Jeffrey Lee McDonald, 42, was beaten at Central State Prison on March 14, and lived on life support for two week until he died March 28, 2014.  

 

 

“He was beat to death over 26 dollars.  I am asking the DOC for some justice and better security.  I was told there were no witnesses and no cameras in the bathroom.   I don’t know why he was not protected better in Central State Prison because he was a mental patient.  I don’t know why he was transferred he was only there three weeks before he was murdered.   I was notified three days after the attack.   He was depressed and not one to fight,” John McDonald, father of Jeffrey Lee McDonald, testified.

 

 

Damion MacClain, 27, was murdered at Hays on December 26, 2012.  Damion was beaten and strangled to death by other inmates.  He was the second of three men murdered at Hays in a five-week period.  

 

 

“My nephew was murdered by four inmates who were able to slip out of their cells and into his cell after lockdown hours.  Only one inmate was charged in his death.  They beat him and strangled him to death and put him back in his bed like he was asleep,” Lysander Turner, Damion MacClain’s uncle, testified.

 

 

“When cell locks are broken and inmates are allowed to roam around… that is unacceptable… that can be stopped.   It should not take three or four inmates [deaths]… to correct cell door locks.  From what I read in the paper, the cell doors were corrected at a cost of 1.7 million, after the death of my nephew and several other inmates… totally unacceptable,” Turner said.

 

 

Damion spoke to his grandmother the day he died and told her, “I’m not going to make it out of here alive.  I’m tired of watching my back and tired of fighting.”   He had been in prison eight years and knew how to survive.  

 

 

Prison audits from 2008 to 2012 reported that the facility’s cell door locks could be easily opened, leaving prisoners to roam in and out of their cells at will.

 

 

Detravia Bryant, 29, died at Ware State Prison on April 30, 2013.  The family was told he committed suicide.  The funeral home called the family, however, and requested they come and take pictures of the body because it did not look like a suicide.  His body was severely beaten.

 

 

“We are looking for answers, reasons, justice, and why would Warden Toole tell us he committed suicide?  We have a Death Certificate that speaks of blunt force trauma,” James Jackson, Detravia Bryant’s uncle, testified.

 

 

“We paid for a second autopsy and we have not yet received either [the State or family commissioned] autopsy report after one year.  They both [autopsies] were done at the Georgia Bureau of Investigation (GBI) lab.  We’ve been told we can’t receive any information from them until the investigation is over.  We fear that by the time they release any information it will be too late to do anything about this case,” Jackson said.

 

 

“My nephew was a mental patient and he was on medications.  He was transferred from one prison, who was better equipped to handle mental patients, to Ware.  He was there less than thirty days when he was murdered.   We have documents from officers there [Ware], who were on duty at the time, who have written statements saying that his body was beaten and he was found on the floor and not hanging.  

 

 

“Too many people have died needless deaths in the DOC in Georgia.  One person has died and then the next, without the State making meaningful changes to keep people safe in custody.  The message communicated is that these are lives that we value less than other lives, and that is very wrong, totally inappropriate, and unacceptable,” Geraghty said.

 

 

“The people who are supposed to be running our prisons have apparently lost control over them,” Sen.

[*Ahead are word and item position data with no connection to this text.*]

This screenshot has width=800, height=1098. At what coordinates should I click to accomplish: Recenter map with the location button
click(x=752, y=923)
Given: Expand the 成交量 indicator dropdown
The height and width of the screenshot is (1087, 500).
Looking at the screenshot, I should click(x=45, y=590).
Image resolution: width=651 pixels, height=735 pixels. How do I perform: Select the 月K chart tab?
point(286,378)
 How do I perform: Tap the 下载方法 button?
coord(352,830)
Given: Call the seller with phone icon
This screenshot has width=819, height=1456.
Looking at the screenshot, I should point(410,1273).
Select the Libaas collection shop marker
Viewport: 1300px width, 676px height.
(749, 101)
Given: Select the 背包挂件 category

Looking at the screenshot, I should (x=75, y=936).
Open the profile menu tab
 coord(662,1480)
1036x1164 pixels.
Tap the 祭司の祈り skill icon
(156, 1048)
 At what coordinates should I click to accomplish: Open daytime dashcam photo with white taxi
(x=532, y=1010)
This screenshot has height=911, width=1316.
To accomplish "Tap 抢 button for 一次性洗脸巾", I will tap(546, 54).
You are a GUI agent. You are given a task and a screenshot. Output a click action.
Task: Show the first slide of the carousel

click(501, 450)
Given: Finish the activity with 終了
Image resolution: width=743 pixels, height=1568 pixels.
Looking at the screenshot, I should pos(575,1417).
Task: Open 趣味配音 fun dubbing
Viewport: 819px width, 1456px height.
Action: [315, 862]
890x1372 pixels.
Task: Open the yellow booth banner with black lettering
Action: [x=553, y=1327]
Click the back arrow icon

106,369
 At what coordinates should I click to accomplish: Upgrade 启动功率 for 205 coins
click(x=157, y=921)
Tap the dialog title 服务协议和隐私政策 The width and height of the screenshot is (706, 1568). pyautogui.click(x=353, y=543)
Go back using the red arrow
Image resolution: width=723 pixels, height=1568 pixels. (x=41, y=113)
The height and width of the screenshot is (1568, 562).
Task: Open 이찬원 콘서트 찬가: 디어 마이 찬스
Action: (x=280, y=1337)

Fort said.

 

 

Some of the recommendations that SCHR suggested in their communications to GDC are to hire an outside, impartial prison security expert to evaluate the escalating level of violence in the Georgia system, identify causes, and propose and implement solutions; adequate security staffing at prisons; investigate all reports of excessive force on prisoners; communicate with the public.